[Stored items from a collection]
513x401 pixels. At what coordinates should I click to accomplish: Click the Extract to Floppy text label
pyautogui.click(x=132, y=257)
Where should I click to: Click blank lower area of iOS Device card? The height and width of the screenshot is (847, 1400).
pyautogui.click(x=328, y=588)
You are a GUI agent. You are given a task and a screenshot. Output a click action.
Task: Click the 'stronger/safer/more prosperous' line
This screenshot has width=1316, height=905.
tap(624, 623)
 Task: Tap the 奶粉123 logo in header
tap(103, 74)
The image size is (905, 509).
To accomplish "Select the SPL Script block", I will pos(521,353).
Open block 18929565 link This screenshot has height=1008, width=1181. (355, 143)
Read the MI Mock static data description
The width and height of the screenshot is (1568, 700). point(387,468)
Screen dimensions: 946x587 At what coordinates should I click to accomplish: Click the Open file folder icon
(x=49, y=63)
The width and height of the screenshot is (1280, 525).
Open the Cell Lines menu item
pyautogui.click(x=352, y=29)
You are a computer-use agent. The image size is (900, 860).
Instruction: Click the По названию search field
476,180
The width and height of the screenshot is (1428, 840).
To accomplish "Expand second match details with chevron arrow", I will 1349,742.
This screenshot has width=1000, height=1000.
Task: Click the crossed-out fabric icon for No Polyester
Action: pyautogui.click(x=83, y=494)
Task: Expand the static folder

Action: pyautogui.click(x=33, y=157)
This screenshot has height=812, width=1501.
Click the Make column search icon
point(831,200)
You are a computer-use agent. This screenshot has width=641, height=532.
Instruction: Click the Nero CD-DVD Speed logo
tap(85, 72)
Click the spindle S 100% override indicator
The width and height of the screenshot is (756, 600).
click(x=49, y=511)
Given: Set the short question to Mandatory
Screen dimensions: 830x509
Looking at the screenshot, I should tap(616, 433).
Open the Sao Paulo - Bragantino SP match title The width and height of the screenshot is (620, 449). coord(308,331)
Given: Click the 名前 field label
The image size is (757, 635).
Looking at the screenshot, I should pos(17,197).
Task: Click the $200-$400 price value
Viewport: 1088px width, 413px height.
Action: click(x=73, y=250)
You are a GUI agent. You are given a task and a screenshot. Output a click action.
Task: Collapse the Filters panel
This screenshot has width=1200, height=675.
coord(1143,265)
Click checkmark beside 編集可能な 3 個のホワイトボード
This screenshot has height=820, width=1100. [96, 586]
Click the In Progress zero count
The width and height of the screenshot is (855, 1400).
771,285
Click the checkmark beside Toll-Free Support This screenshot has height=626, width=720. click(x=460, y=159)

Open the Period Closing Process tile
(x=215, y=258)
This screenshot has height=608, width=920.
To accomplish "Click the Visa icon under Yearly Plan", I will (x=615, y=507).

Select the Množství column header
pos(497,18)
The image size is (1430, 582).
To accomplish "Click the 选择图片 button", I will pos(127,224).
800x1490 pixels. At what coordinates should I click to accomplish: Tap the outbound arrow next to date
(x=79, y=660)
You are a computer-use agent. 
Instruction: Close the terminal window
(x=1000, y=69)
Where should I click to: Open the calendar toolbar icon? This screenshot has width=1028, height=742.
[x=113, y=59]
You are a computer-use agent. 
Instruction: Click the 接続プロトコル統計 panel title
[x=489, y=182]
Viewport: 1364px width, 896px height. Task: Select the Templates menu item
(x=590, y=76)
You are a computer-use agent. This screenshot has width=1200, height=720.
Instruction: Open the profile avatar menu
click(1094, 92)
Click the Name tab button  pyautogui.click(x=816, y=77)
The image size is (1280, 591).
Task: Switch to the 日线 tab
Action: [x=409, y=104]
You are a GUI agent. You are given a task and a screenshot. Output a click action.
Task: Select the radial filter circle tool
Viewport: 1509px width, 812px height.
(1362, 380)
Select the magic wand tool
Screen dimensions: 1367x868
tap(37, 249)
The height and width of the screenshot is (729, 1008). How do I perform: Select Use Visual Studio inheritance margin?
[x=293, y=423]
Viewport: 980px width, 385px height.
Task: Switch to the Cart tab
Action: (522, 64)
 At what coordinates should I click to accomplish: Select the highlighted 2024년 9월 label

▶ Task statement
Type the records out again. Match them exactly.

▶ The answer
513x401 pixels. At what coordinates should I click to accomplish: Click the Extract to Floppy text label
pyautogui.click(x=132, y=257)
Where should I click to: Click blank lower area of iOS Device card? The height and width of the screenshot is (847, 1400).
pyautogui.click(x=328, y=588)
You are a GUI agent. You are given a task and a screenshot. Output a click action.
Task: Click the 'stronger/safer/more prosperous' line
This screenshot has width=1316, height=905.
tap(624, 623)
 Task: Tap the 奶粉123 logo in header
tap(103, 74)
The image size is (905, 509).
To accomplish "Select the SPL Script block", I will pos(521,353).
Open block 18929565 link This screenshot has height=1008, width=1181. (355, 143)
Read the MI Mock static data description
The width and height of the screenshot is (1568, 700). point(387,468)
Screen dimensions: 946x587 At what coordinates should I click to accomplish: Click the Open file folder icon
(x=49, y=63)
The width and height of the screenshot is (1280, 525).
Open the Cell Lines menu item
pyautogui.click(x=352, y=29)
You are a computer-use agent. The image size is (900, 860).
Instruction: Click the По названию search field
476,180
The width and height of the screenshot is (1428, 840).
To accomplish "Expand second match details with chevron arrow", I will 1349,742.
This screenshot has width=1000, height=1000.
Task: Click the crossed-out fabric icon for No Polyester
Action: pyautogui.click(x=83, y=494)
Task: Expand the static folder

Action: pyautogui.click(x=33, y=157)
This screenshot has height=812, width=1501.
Click the Make column search icon
point(831,200)
You are a computer-use agent. This screenshot has width=641, height=532.
Instruction: Click the Nero CD-DVD Speed logo
tap(85, 72)
Click the spindle S 100% override indicator
The width and height of the screenshot is (756, 600).
click(x=49, y=511)
Given: Set the short question to Mandatory
Screen dimensions: 830x509
Looking at the screenshot, I should tap(616, 433).
Open the Sao Paulo - Bragantino SP match title The width and height of the screenshot is (620, 449). coord(308,331)
Given: Click the 名前 field label
The image size is (757, 635).
Looking at the screenshot, I should pos(17,197).
Task: Click the $200-$400 price value
Viewport: 1088px width, 413px height.
Action: click(x=73, y=250)
You are a GUI agent. You are given a task and a screenshot. Output a click action.
Task: Collapse the Filters panel
This screenshot has width=1200, height=675.
coord(1143,265)
Click checkmark beside 編集可能な 3 個のホワイトボード
This screenshot has height=820, width=1100. [96, 586]
Click the In Progress zero count
The width and height of the screenshot is (855, 1400).
771,285
Click the checkmark beside Toll-Free Support This screenshot has height=626, width=720. click(x=460, y=159)

Open the Period Closing Process tile
(x=215, y=258)
This screenshot has height=608, width=920.
To accomplish "Click the Visa icon under Yearly Plan", I will (x=615, y=507).

Select the Množství column header
pos(497,18)
The image size is (1430, 582).
To accomplish "Click the 选择图片 button", I will pos(127,224).
800x1490 pixels. At what coordinates should I click to accomplish: Tap the outbound arrow next to date
(x=79, y=660)
You are a computer-use agent. 
Instruction: Close the terminal window
(x=1000, y=69)
Where should I click to: Open the calendar toolbar icon? This screenshot has width=1028, height=742.
[x=113, y=59]
You are a computer-use agent. 
Instruction: Click the 接続プロトコル統計 panel title
[x=489, y=182]
Viewport: 1364px width, 896px height. Task: Select the Templates menu item
(x=590, y=76)
You are a computer-use agent. This screenshot has width=1200, height=720.
Instruction: Open the profile avatar menu
click(1094, 92)
Click the Name tab button  pyautogui.click(x=816, y=77)
The image size is (1280, 591).
Task: Switch to the 日线 tab
Action: [x=409, y=104]
You are a GUI agent. You are given a task and a screenshot. Output a click action.
Task: Select the radial filter circle tool
Viewport: 1509px width, 812px height.
(1362, 380)
Select the magic wand tool
Screen dimensions: 1367x868
tap(37, 249)
The height and width of the screenshot is (729, 1008). How do I perform: Select Use Visual Studio inheritance margin?
[x=293, y=423]
Viewport: 980px width, 385px height.
Task: Switch to the Cart tab
Action: (522, 64)
 At what coordinates should I click to accomplish: Select the highlighted 2024년 9월 label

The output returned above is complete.